#### [What to work on]
[1] Decide whether each statement agrees with the Dark Imperium review: (a) Dark Imperium follows three characters; (b) Captain Felix's story is the only one to reach a conclusion; (c) the reviewer counts Dark Imperium among Black Library's odd gems. Answer yes or no for each and quote the deciding words of the review.
[2] Repeat word for word the stretch of the Dark Imperium review from "Last time I" through "before I return.".
[3] In the Dark Imperium review, who leads the Primaris Marines?

#### [Provided text]
To better explore the changes, Dark Imperium follows three characters. Roboute Guilliman’s struggle to organize his sector and his forces gives a high level view of the politics and strategy of the Imperium of Man. Guilliman is an Enlightenment philosopher in a time of static religion, and is unaware that many of the fault lines emerging in the Imperium are of his own creation. At the operational level, Captain Felix leads the Primaris Marines in a clash of elite formations against Mortarion’s marines, attempting to root out the plague engines sickening entire worlds. And down in the mud and the blood, where mortal men drop like flies, Guardsman Varens suffers the diseases and the strangeness of Chaos warping the world around him, not realizing that he is slowly changing into one of Nurgle’s plague-bearing monstrosities. Of these three, only Varens’ story has any emotional weight. Not only is it the only story to find a conclusion, Haley’s sentence-smithing gives a haunting beauty to the guardsman’s descent into demonhood. Felix and Guilliman’s stories instead rely on the novelty of a changed setting, but once that’s worn away, the politics and combat lack the tension and urgency of Starship Troopers, Armor, A Hymn Before Battle, or even Old Man’s War. Once the fluff and story fans have spoiled the setting details online and the new rulebooks develop the setting even further, only the war remains. And, for a grimdark future where there is only war, no conflict can afford to be this dull.

Last time I looked at a volume from the Black Library, one of our commenters, Mark said, “aside from the odd gem amidst the dross, Black Library’s offerings are generally not that great.” Dark Imperium is not one of those odd gems. And, since the Black Library insists on charging Big Five publishing prices for its ebooks and books, it may be quite some time before I return.

6 Comments
  • deuce says:

    It’s too bad Black Library does a generally poor job, because there are lots of possibilites in both the WH Fantasy and WH40K settings.

#### [Data for analysis]

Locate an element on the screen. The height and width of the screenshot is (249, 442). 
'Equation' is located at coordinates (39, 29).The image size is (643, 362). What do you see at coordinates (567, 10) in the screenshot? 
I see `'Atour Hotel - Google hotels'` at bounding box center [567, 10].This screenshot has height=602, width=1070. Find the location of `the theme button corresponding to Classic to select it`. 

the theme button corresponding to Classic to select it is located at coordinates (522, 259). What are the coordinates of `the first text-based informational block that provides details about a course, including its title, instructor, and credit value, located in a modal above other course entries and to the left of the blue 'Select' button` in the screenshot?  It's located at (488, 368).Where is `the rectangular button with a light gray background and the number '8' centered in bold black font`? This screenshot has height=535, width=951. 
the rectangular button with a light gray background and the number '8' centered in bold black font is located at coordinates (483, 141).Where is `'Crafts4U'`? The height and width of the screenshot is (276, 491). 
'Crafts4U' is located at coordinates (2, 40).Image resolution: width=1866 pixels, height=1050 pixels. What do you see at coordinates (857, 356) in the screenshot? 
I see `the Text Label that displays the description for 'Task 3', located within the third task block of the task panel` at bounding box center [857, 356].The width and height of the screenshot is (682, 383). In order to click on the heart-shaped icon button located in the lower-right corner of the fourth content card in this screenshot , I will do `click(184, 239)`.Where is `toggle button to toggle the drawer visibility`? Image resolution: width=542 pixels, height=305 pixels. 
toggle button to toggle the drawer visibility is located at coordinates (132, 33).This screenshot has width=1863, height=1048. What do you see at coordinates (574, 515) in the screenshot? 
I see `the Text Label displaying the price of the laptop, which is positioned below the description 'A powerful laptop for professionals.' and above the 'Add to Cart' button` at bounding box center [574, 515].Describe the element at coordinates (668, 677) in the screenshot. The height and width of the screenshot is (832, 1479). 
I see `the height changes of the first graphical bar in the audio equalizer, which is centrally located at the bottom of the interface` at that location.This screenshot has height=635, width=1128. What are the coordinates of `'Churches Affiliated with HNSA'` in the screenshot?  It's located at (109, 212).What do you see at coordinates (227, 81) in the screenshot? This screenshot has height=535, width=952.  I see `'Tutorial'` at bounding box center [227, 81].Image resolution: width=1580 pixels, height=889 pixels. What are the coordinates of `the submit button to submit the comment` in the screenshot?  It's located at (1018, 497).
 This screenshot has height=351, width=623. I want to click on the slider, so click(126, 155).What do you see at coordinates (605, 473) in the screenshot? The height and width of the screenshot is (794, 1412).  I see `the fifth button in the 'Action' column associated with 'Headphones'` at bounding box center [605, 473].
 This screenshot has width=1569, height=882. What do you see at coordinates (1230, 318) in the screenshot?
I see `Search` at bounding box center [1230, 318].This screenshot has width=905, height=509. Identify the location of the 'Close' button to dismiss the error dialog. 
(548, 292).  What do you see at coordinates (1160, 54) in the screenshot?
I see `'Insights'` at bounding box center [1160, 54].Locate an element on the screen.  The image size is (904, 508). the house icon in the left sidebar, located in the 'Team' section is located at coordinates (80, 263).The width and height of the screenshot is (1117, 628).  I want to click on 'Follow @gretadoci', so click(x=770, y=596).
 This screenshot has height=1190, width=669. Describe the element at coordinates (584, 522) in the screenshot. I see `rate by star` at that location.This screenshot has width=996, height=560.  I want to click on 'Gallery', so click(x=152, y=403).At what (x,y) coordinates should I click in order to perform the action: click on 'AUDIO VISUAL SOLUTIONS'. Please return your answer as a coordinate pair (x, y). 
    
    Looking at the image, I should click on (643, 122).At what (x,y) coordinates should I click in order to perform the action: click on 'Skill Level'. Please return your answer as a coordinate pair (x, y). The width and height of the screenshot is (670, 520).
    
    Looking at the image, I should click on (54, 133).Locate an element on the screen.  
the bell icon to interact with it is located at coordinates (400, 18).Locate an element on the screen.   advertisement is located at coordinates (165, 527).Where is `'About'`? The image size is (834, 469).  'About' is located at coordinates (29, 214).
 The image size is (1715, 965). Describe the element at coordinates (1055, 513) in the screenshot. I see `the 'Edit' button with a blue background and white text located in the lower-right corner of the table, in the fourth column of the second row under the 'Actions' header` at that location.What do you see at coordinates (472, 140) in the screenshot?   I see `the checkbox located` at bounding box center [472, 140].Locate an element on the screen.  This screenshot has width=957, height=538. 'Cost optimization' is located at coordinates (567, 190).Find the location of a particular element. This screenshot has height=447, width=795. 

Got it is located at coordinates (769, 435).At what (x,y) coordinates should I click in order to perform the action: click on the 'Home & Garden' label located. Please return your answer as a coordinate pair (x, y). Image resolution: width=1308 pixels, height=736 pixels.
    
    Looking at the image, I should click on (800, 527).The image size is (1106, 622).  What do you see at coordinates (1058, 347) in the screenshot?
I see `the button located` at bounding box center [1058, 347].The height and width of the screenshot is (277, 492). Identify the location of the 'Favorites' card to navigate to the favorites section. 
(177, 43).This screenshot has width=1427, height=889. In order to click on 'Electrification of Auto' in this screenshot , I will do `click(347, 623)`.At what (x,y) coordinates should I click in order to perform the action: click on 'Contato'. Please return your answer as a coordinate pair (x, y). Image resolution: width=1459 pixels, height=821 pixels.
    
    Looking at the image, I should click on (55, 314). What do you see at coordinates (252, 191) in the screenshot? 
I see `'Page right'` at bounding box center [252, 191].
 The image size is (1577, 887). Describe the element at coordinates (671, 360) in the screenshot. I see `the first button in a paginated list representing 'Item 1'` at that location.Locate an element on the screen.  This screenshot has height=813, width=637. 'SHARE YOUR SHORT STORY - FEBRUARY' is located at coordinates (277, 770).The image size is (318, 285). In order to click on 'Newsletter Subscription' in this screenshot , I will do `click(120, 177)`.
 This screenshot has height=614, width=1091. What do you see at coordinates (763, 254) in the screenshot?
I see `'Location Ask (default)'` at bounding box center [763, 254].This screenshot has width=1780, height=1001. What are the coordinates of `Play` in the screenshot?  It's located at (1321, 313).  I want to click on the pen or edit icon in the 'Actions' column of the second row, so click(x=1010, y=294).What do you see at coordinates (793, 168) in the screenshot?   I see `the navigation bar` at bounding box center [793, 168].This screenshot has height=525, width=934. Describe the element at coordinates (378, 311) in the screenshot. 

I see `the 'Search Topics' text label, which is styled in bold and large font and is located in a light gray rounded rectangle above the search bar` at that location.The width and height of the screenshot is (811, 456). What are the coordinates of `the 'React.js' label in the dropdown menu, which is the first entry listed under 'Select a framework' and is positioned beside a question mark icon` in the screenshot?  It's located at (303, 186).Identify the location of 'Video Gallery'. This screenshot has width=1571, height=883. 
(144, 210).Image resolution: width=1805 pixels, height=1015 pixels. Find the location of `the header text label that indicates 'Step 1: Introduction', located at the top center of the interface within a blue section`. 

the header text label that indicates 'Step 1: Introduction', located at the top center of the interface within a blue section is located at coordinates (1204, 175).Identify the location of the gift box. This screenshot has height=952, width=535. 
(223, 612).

#### [Answers to the problems]
[1]
(a) Yes: "Dark Imperium follows three characters."
(b) No: "Of these three, only Varens’ story has any emotional weight. Not only is it the only story to find a conclusion"
(c) No: "Dark Imperium is not one of those odd gems."

[2]
Last time I looked at a volume from the Black Library, one of our commenters, Mark said, “aside from the odd gem amidst the dross, Black Library’s offerings are generally not that great.” Dark Imperium is not one of those odd gems. And, since the Black Library insists on charging Big Five publishing prices for its ebooks and books, it may be quite some time before I return.

[3] Captain Felix.